= Exercise directions =
Using the entries below, say how many of the lines carry "Given". Write the number alone.

= Data shown =
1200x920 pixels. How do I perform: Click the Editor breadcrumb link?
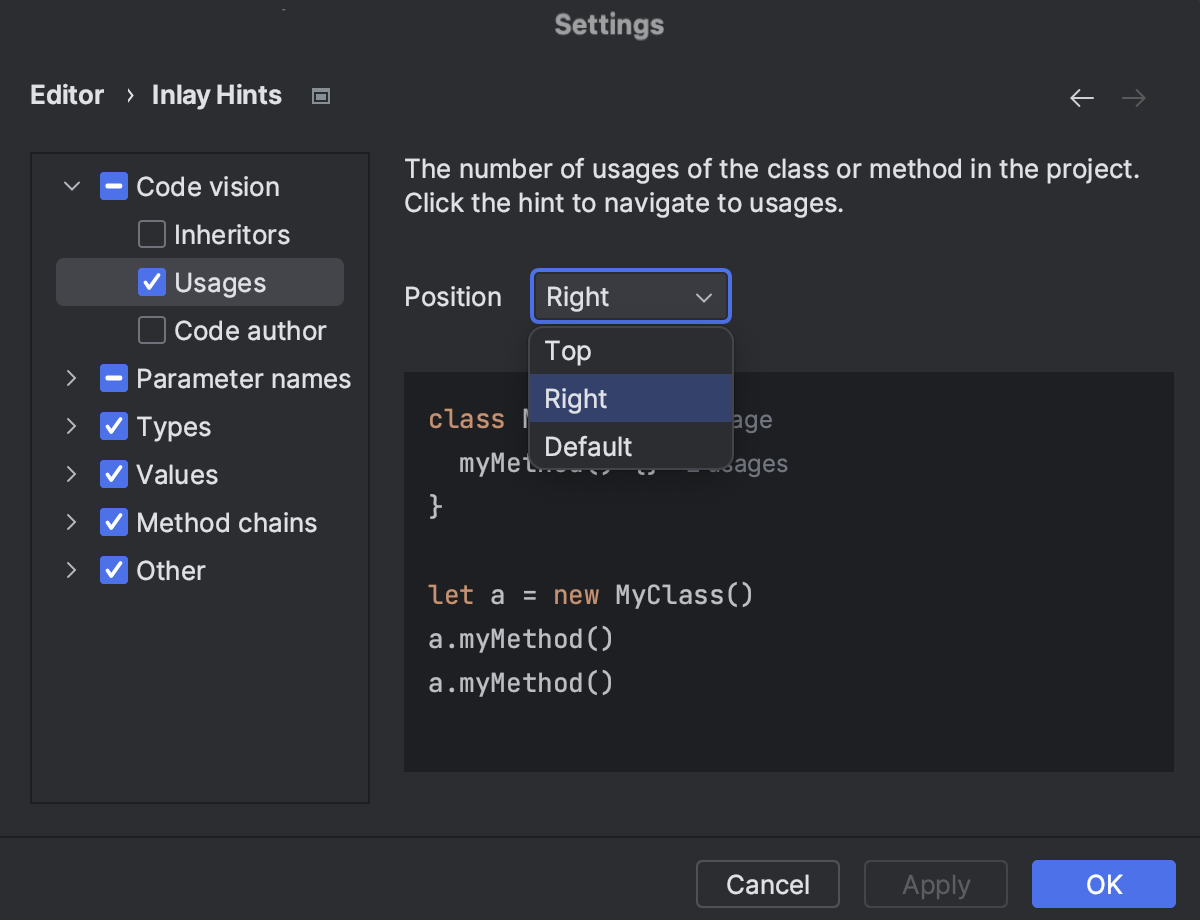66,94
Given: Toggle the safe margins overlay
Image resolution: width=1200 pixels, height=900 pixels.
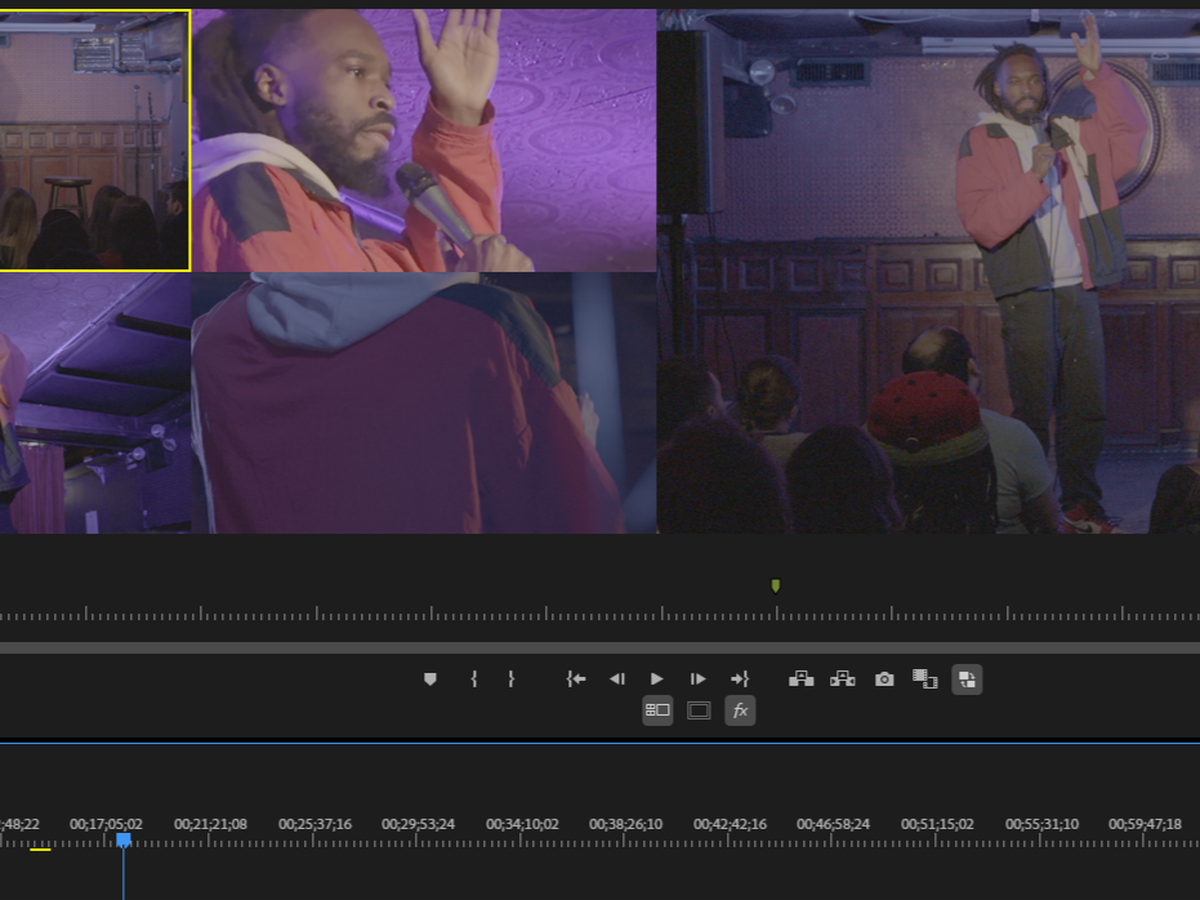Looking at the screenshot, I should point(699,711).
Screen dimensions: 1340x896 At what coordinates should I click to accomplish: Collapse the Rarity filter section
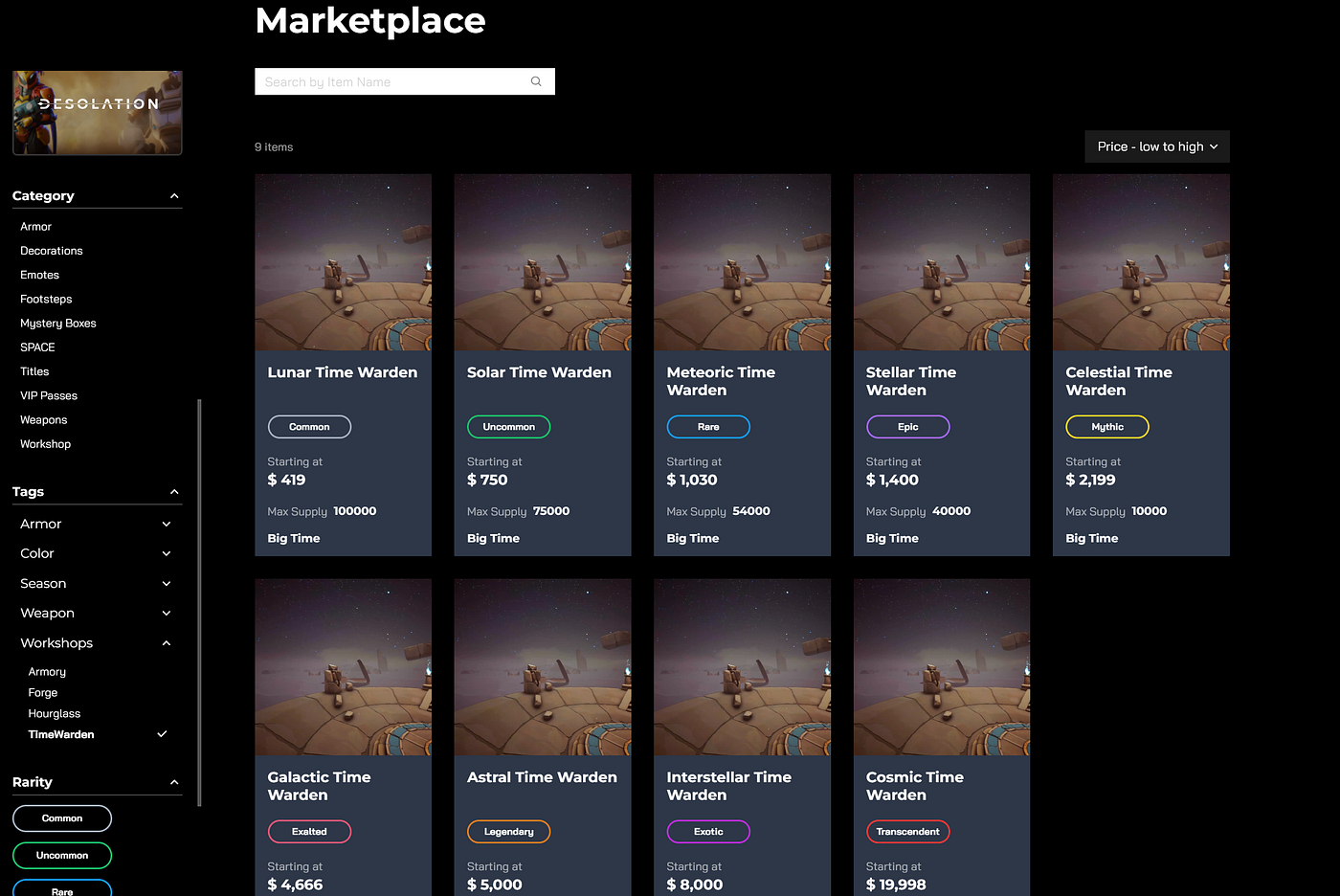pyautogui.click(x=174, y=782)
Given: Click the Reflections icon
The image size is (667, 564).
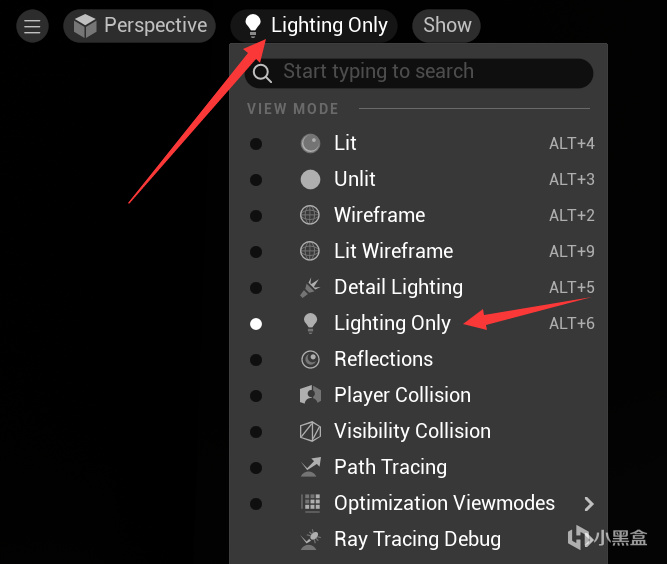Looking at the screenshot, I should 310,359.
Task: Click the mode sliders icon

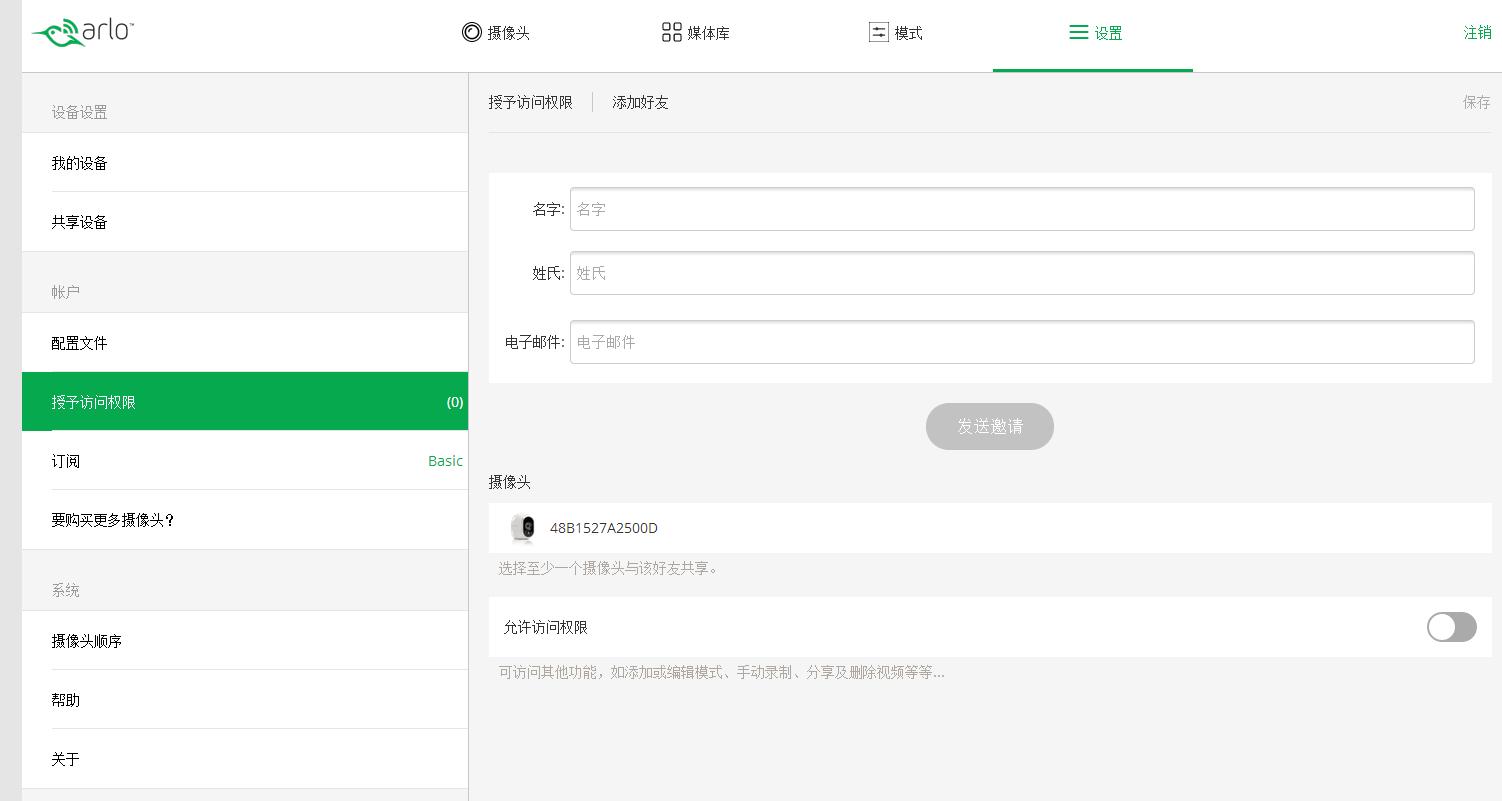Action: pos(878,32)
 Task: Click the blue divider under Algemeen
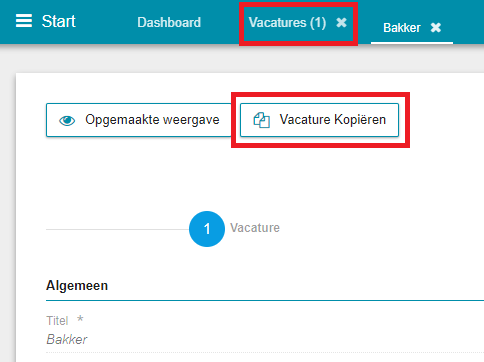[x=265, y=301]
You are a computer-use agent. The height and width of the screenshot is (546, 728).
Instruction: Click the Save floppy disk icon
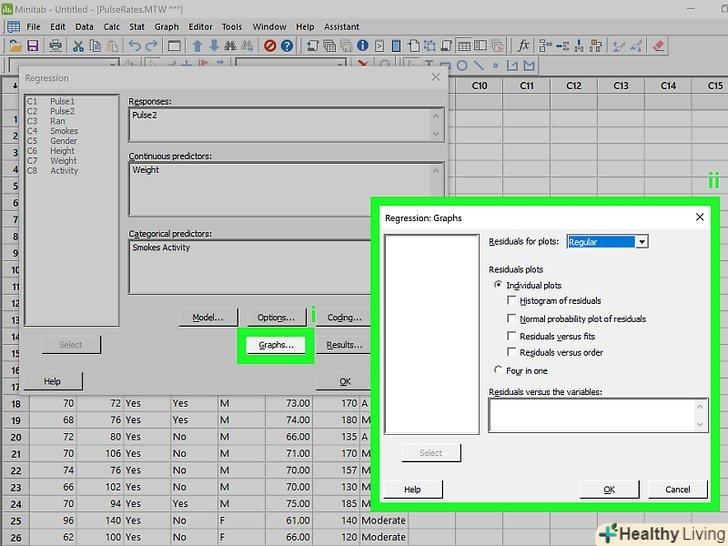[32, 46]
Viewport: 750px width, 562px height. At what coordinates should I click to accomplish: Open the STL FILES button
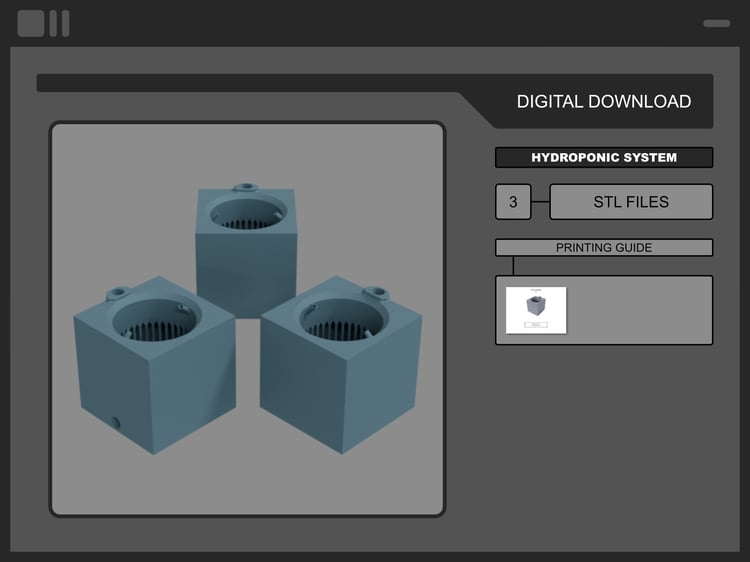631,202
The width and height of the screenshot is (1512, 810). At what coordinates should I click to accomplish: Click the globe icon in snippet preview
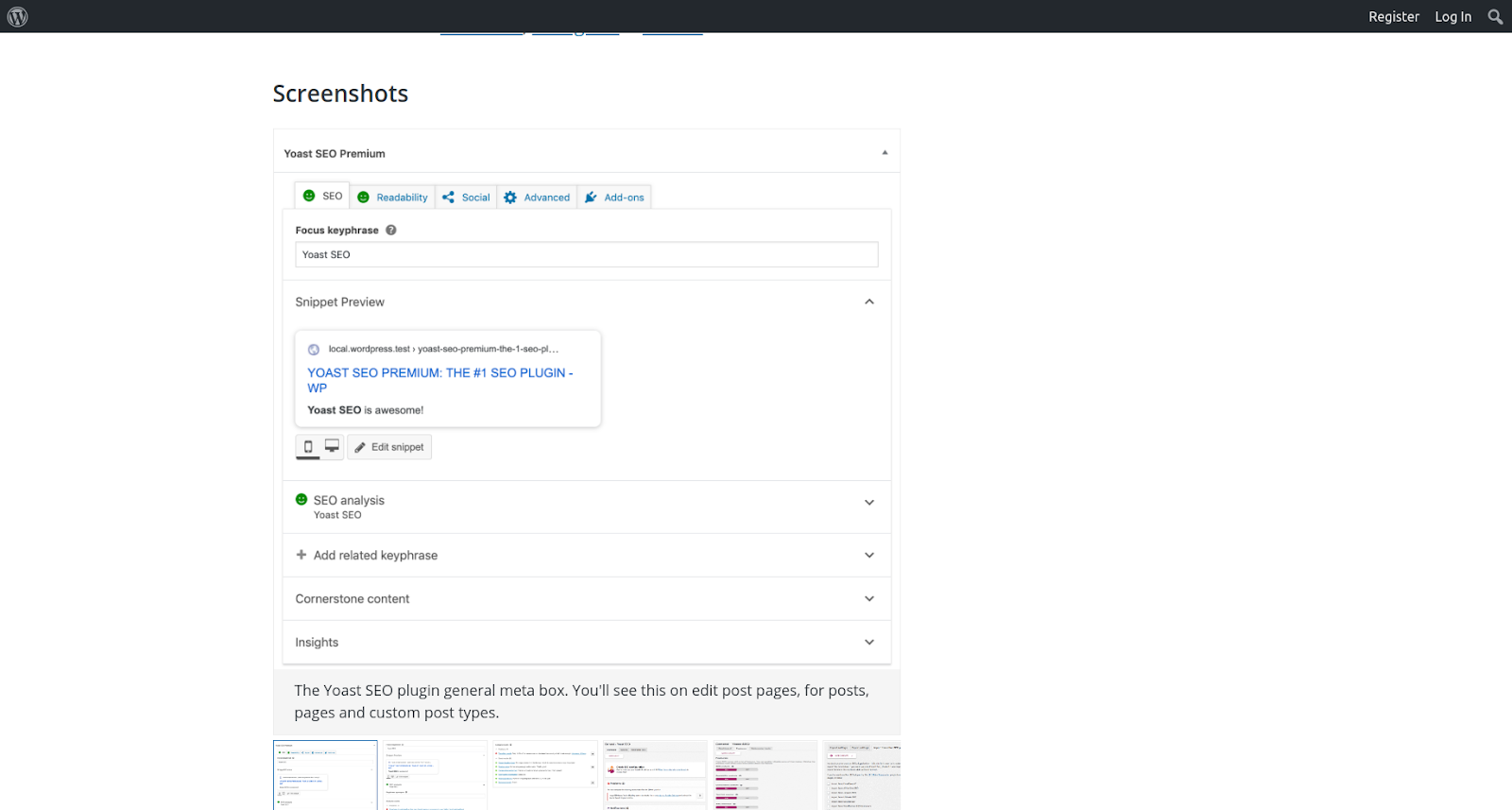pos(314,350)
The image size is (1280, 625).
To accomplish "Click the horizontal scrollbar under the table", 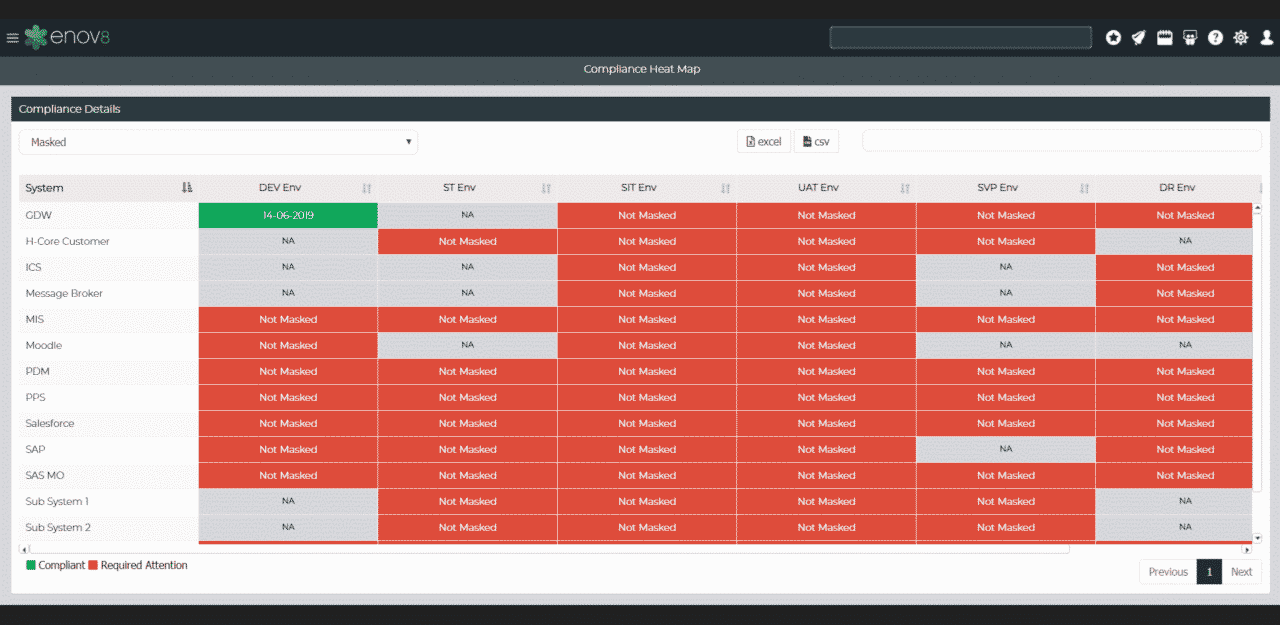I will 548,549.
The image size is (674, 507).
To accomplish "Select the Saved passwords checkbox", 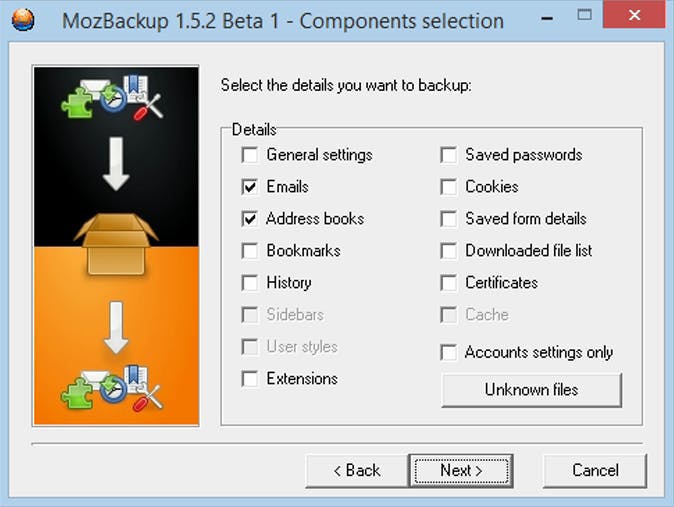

= Exercise output =
2